2. Les Etats-Unis (une Unité de Sens, travaillée par de nombreuses contradictions, comme toute chose dans ce monde) n’a parfois pas de plan bien précis mais bien de nombreux doutes. Dans le contexte de leur confrontation avec l’Iran et dans leur défense à outrance d’Israël, la Syrie est leur ennemie mais elle les gêne peu et elle garantit dans une certaine mesure le statu quo dans la région. Lorsque, dans le sillage de la vague du « printemps arabe », le peuple syrien tente de secouer le joug de 40 ans de dictature, le gouvernement Obama soutient de manière rhétorique leur cause mais il est surtout préoccupé par la dérive armée dans laquelle (de manière très léniniste) ce sont les groupes islamistes les plus radicaux qui gagnent du terrain, ce qui, à l’heure de fournir des armes aux rebelles, le pousse à combiner le soutien formel à la révolution syrienne avec la plus grande prudence.

Depuis le début, il tente de ne pas s’impliquer militairement dans un chaos duquel il sait qu’il ne peut rien obtenir et qui, en outre, peut porter préjudice à Israël. A partir d’un certain moment, il opte clairement pour une solution politique, parvient à un accord avec la Russie, se sent bien plus menacé par Al Qaeda que par Bashar Al-Assad. Mais il a trop parlé. Il a fixé une « ligne rouge » et il a besoin aujourd’hui (parce qu’il est dans une situation de faiblesse), de faire une démonstration de force qui – comme l’a expliqué au« New York Times » Edward Luttwak, du Centre des Etudes Stratégiques Internationales – concilie la nécessité de faire quelque chose qu’il ne veut pas faire et ayant une portée « limitée et quasi propagandiste » (ce qui ne peut pas dépendre seulement de lui). Une action, donc, conciliable avec ses véritables intérêts, autrement dit non pas pour le renversement d’Al-Assad et l’établissement de la « démocratie », mais bien pour favoriser la prolongation de la guerre syrienne le plus longtemps possible afin d’éviter qu’aucun des deux camps (ni Assad, ni les rebelles) ne parvienne à vaincre, car tous deux incarnent un danger pour le plan de domination régional étasunien. Et avec un grand cynisme, Luttwak affirme que les Etats-Unis devraient fournir des armes aux rebelles à chaque fois qu’ils perdent du terrain et fermer le robinet à chaque fois qu’ils progressent.

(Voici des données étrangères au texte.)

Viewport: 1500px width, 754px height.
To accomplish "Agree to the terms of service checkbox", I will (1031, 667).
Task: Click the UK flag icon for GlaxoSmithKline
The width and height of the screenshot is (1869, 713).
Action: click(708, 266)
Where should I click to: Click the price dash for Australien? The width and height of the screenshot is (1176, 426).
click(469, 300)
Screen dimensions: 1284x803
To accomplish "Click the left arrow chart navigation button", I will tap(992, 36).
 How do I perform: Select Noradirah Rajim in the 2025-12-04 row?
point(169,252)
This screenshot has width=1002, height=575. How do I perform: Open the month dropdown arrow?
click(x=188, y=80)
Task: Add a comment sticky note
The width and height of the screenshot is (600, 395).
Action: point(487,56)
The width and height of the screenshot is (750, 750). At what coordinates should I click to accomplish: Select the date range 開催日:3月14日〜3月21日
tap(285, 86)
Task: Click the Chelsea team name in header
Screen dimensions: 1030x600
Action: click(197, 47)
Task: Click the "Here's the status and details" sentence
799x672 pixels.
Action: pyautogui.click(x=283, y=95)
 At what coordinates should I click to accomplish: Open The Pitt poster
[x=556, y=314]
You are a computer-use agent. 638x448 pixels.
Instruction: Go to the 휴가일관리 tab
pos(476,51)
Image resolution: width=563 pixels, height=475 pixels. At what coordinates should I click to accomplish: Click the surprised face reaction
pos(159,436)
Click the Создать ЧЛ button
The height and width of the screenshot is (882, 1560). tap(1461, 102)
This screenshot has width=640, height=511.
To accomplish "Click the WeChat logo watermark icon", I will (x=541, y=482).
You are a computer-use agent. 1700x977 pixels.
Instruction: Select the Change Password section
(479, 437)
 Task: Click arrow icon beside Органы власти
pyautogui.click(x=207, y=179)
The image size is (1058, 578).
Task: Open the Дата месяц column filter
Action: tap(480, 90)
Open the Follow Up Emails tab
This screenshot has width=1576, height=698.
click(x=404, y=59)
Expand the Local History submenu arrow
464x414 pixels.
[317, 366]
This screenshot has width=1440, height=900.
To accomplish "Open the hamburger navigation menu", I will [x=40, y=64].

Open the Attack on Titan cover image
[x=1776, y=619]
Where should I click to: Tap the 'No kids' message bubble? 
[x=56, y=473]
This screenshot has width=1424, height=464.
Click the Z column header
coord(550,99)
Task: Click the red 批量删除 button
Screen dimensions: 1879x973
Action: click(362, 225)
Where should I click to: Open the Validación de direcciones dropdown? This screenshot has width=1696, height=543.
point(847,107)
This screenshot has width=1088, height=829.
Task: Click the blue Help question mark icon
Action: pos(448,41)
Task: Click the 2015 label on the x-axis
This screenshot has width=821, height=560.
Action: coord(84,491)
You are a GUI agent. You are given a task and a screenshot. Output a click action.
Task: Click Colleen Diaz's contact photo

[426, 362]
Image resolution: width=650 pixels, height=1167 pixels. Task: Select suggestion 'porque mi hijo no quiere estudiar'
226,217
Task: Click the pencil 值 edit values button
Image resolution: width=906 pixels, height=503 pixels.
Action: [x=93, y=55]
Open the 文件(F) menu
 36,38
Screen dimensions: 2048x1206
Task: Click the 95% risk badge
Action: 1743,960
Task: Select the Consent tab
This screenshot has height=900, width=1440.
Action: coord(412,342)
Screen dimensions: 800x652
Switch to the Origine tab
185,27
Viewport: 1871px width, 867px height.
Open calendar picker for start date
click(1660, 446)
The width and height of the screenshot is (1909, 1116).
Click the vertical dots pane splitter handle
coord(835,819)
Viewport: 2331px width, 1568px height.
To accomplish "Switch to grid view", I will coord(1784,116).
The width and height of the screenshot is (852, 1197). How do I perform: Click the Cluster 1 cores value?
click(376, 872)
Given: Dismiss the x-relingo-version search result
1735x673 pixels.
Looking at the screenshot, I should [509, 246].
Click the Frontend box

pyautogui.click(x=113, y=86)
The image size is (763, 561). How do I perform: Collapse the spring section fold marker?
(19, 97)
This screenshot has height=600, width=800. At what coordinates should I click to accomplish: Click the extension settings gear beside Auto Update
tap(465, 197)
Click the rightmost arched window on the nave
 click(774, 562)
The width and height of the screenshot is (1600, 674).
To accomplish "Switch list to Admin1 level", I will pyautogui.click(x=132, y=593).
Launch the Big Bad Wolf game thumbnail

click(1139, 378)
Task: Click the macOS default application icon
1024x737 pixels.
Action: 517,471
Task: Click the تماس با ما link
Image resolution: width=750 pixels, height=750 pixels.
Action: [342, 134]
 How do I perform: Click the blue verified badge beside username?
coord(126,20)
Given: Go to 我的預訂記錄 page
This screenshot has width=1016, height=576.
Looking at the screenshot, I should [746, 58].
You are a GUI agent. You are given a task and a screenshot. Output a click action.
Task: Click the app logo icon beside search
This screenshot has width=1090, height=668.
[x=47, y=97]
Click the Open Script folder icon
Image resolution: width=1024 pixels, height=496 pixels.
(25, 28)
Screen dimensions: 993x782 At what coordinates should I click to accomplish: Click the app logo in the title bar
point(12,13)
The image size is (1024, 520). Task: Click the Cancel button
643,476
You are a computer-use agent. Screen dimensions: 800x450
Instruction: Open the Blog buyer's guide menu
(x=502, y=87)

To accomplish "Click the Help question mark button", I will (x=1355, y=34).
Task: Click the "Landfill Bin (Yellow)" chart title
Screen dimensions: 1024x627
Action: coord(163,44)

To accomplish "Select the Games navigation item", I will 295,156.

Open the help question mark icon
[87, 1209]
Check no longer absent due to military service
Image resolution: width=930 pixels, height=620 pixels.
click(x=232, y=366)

Le premier récit a un défaut : il est aussi cohérent qu’un mythe. Le second récit a une vertu : il est incertain comme la réalité elle-même. Le premier récit – en plus de faire la publicité gratuite de l’omnipuissance de l’impérialisme étasunien à son moment le plus bas – implique le mépris des peuples qui luttent dans la région, il exprime un dédain pour leur douleur et il légitime leurs bourreaux. Le second récit nous situe dans un guêpier complexe, plein de dilemmes éthiques et politiques où rien n’est sûr, mais où les peuples peuvent aussi – maintenant et plus tard – gagner quelque chose, même si ce n’est pas tout, et où ils peuvent également tout perdre, mais pas la dignité.

Je condamne, je condamne, je condamne l’intervention militaire étasunienne pour toutes les bonnes raisons qu’explique Yassin Swehat dans un excellent texte récent : parce qu’elle ne serait pas légale, parce que c’est le peuple syrien qui doit se débarrasser du dictateur, parce que la solidarité internationale peut être beaucoup efficace que les autres moyens, parce que cette intervention ne veut nullement aider le peuple syrien et parce que ses conséquences, y compris si elle poursuit le but de renverser le régime (ce qui est une hypothèse extravagante) serait toujours contraire à la révolution que Yassin a, comme tant d’autres Syriens, défendue depuis le début.

Choisissons un récit. Et assumons ses conséquences.